Car leasing in Ohio is a bit different than in most other states
The way that the state of Ohio applies sales tax to car leases is based on the sum of lease payments. Most states only tax individual monthly payments (and down payment).
For example, in Ohio, if lease payments are $300 a month and the lease term is 36 months, the total of all payment is 36 times $300 = $10,800. If the Ohio tax rate in a particular county is 6.0%, the sales tax due on this lease would be $10,88 times .06 = $648. This amount is due at the time the lease is signed, in addition to first month’s payment and down payment (if any). Tax is due on the down payment as well.
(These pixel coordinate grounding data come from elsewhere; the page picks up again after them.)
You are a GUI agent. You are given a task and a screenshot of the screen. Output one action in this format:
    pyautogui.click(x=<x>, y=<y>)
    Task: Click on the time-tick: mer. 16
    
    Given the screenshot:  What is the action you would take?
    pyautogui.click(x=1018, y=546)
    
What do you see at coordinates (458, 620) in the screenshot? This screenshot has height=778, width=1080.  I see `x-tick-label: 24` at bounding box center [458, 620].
All fees associated with a lease are taxed, including any lease-end fees such as a disposition fee or excess mileage fees. Furthermore, if a customer decides to purchase his leased vehicle at lease-end, the purchase is taxed. This is not a duplication of tax since, in a lease, the lease-end purchase price is the residual amount not already paid by the lease.
If a customer trades a vehicle at the time of a lease, tax credit is given for the value of the trade, which reduces the tax amount owed on the new-car lease.
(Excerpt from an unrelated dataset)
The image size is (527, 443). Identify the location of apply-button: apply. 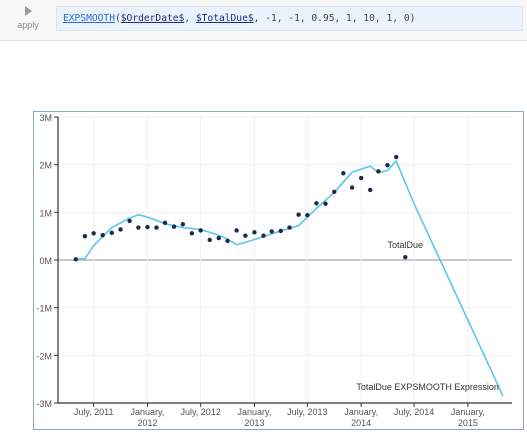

If a lease is ended early, there is no refund of sales tax paid at the beginning of a lease. Presumably, if a lessee decides to do an early buyout of his lease (payoff the lease and purchase the vehicle), he would have to pay sales tax on the purchase price. It’s a bit unfair since part of that tax has already been paid.
Sales tax laws on car leases such as those in Ohio, Texas, Illinois, and Georgia do not make the states particularly lease-friendly. Unfortunately, if you live in those states and will “garage” your leased vehicle there, there is no way to escape the tax — even if you lease from a dealer in another state.
Clearly, the only way to reduce the Ohio car lease tax is to make sure you make the best lease deal, with the lowest monthly payments.